## Instruction 1
Set down word for word everything in the collection entries from the line containing "Describe the element at coordinates (373, 191)" down to the line containing "Image resolution: width=1080", including both of those lines.

*** Opening of Provided text ***

Reviewed by Mohamed Sanaulla, May 2012
  (5 of 10)

If you are starting out learning Java, then this book is NOT for you. If you have programmed quite a bit in java then this book is NOT for you.

With the introduction above, let me start with the good points about the book:
1. A good amount of effort put in for Swing and AWT related concepts.
2. There are some exercise questions to follow after each chapter.
3. Gives some introduction on Android. This I think is good because as a beginner its appealing to know the adaption of Java language.

Now to the not so good parts:
1. Uses/Encourages the use of NetBeans IDE. Whereas beginners are not encouraged to use IDEs as they never allow you to fail.
2. No chapters on Generics and Collections. Threading covered in terms of Swing which is not the right way to cover it.
3. No try-with-resources feature of Java 7 mentioned in the exception handling section.
4. The chapter on creating Web Services using JAX-WS, parsing XML were not really required. Moreover there has been mention of REST in the JAX-WS chapter where as its using SOAP.
5. No real value added examples to back the content.
6. No good coverage of OOP concepts.

The bottom line is if you are serious about learning Java, then this book is not recommended. The content is simple to understand, but it really doesn't teach Java the right way.

And on a closing note, one can learn a language only when they spend some time learning and trying out the examples and for a language like Java learning about its API is also important.

Disclosure: I received a copy of this book from the publisher in exchange for writing this review on behalf of CodeRanch.

*** Close of Provided text ***
*** Opening of Available data ***

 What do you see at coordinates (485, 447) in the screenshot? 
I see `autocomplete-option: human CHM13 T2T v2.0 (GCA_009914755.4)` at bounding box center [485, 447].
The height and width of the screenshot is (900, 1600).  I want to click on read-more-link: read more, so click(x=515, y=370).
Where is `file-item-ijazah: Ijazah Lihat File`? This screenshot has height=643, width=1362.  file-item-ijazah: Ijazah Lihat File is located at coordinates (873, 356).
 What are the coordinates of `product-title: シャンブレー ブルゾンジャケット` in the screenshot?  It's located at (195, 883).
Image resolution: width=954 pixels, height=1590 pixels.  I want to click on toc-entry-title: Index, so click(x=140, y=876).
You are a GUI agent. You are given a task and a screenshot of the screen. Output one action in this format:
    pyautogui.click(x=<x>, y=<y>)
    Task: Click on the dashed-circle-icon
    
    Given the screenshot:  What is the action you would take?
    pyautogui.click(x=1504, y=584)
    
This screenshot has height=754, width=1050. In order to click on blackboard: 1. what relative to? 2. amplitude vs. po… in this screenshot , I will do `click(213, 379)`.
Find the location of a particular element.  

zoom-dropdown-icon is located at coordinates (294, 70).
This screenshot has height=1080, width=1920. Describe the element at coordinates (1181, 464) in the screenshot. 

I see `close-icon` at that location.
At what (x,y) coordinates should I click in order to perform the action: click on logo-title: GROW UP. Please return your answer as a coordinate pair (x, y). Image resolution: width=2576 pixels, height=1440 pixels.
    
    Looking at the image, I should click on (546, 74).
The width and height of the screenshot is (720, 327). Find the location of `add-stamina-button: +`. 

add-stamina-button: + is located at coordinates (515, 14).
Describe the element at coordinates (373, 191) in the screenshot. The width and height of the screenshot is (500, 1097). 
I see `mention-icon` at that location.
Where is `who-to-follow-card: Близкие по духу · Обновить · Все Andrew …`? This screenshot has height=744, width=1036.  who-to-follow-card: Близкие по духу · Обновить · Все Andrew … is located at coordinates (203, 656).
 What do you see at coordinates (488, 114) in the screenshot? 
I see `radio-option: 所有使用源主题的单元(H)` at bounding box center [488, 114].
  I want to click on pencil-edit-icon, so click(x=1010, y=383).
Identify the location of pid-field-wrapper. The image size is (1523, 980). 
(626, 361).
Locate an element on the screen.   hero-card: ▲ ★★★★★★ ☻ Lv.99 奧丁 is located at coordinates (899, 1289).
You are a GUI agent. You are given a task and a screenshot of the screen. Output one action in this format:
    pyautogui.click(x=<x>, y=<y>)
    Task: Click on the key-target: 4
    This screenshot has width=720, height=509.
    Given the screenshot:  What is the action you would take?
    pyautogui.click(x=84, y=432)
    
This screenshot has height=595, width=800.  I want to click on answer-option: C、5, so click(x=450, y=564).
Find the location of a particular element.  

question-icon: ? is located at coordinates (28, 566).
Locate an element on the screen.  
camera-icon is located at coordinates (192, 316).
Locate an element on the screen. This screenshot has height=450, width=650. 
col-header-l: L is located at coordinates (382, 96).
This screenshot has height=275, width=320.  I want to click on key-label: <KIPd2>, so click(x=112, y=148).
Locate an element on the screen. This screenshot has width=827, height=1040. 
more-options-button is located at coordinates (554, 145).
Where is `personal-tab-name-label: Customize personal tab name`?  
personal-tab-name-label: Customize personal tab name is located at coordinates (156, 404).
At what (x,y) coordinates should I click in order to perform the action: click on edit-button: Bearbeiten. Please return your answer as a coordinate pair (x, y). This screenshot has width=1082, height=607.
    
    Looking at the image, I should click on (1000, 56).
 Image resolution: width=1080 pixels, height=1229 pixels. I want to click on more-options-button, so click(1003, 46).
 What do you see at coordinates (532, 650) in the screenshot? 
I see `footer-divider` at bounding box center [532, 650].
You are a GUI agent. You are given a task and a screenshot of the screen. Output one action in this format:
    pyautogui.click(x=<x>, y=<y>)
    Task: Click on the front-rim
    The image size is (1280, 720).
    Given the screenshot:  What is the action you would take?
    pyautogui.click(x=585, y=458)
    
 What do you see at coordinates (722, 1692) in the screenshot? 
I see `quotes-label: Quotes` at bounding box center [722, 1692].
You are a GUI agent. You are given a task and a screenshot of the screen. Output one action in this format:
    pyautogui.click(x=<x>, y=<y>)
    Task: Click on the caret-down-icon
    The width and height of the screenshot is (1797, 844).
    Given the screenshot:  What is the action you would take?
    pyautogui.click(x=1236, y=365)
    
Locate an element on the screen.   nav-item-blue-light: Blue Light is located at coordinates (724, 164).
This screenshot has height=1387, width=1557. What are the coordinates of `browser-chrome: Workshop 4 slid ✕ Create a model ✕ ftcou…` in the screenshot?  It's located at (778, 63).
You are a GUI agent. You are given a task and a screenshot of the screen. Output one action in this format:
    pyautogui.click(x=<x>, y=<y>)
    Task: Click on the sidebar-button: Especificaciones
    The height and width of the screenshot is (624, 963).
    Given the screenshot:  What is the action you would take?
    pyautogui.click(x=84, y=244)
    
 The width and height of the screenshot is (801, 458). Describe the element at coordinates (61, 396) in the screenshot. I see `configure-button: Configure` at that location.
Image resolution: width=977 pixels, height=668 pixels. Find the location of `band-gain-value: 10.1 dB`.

*** Close of Available data ***

## Instruction 2
From the book review, extract word for word everything from "3. Gives some" down to "back the content.".

## Task response 1
Describe the element at coordinates (373, 191) in the screenshot. The width and height of the screenshot is (500, 1097). 
I see `mention-icon` at that location.
Where is `who-to-follow-card: Близкие по духу · Обновить · Все Andrew …`? This screenshot has height=744, width=1036.  who-to-follow-card: Близкие по духу · Обновить · Все Andrew … is located at coordinates (203, 656).
 What do you see at coordinates (488, 114) in the screenshot? 
I see `radio-option: 所有使用源主题的单元(H)` at bounding box center [488, 114].
  I want to click on pencil-edit-icon, so click(x=1010, y=383).
Identify the location of pid-field-wrapper. The image size is (1523, 980). 
(626, 361).
Locate an element on the screen.   hero-card: ▲ ★★★★★★ ☻ Lv.99 奧丁 is located at coordinates (899, 1289).
You are a GUI agent. You are given a task and a screenshot of the screen. Output one action in this format:
    pyautogui.click(x=<x>, y=<y>)
    Task: Click on the key-target: 4
    This screenshot has width=720, height=509.
    Given the screenshot:  What is the action you would take?
    pyautogui.click(x=84, y=432)
    
This screenshot has height=595, width=800.  I want to click on answer-option: C、5, so click(x=450, y=564).
Find the location of a particular element.  

question-icon: ? is located at coordinates (28, 566).
Locate an element on the screen.  
camera-icon is located at coordinates (192, 316).
Locate an element on the screen. This screenshot has height=450, width=650. 
col-header-l: L is located at coordinates (382, 96).
This screenshot has height=275, width=320.  I want to click on key-label: <KIPd2>, so click(x=112, y=148).
Locate an element on the screen. This screenshot has width=827, height=1040. 
more-options-button is located at coordinates (554, 145).
Where is `personal-tab-name-label: Customize personal tab name`?  
personal-tab-name-label: Customize personal tab name is located at coordinates (156, 404).
At what (x,y) coordinates should I click in order to perform the action: click on edit-button: Bearbeiten. Please return your answer as a coordinate pair (x, y). This screenshot has width=1082, height=607.
    
    Looking at the image, I should click on (1000, 56).
 Image resolution: width=1080 pixels, height=1229 pixels. I want to click on more-options-button, so click(1003, 46).

## Task response 2
3. Gives some introduction on Android. This I think is good because as a beginner its appealing to know the adaption of Java language.

Now to the not so good parts:
1. Uses/Encourages the use of NetBeans IDE. Whereas beginners are not encouraged to use IDEs as they never allow you to fail.
2. No chapters on Generics and Collections. Threading covered in terms of Swing which is not the right way to cover it.
3. No try-with-resources feature of Java 7 mentioned in the exception handling section.
4. The chapter on creating Web Services using JAX-WS, parsing XML were not really required. Moreover there has been mention of REST in the JAX-WS chapter where as its using SOAP.
5. No real value added examples to back the content.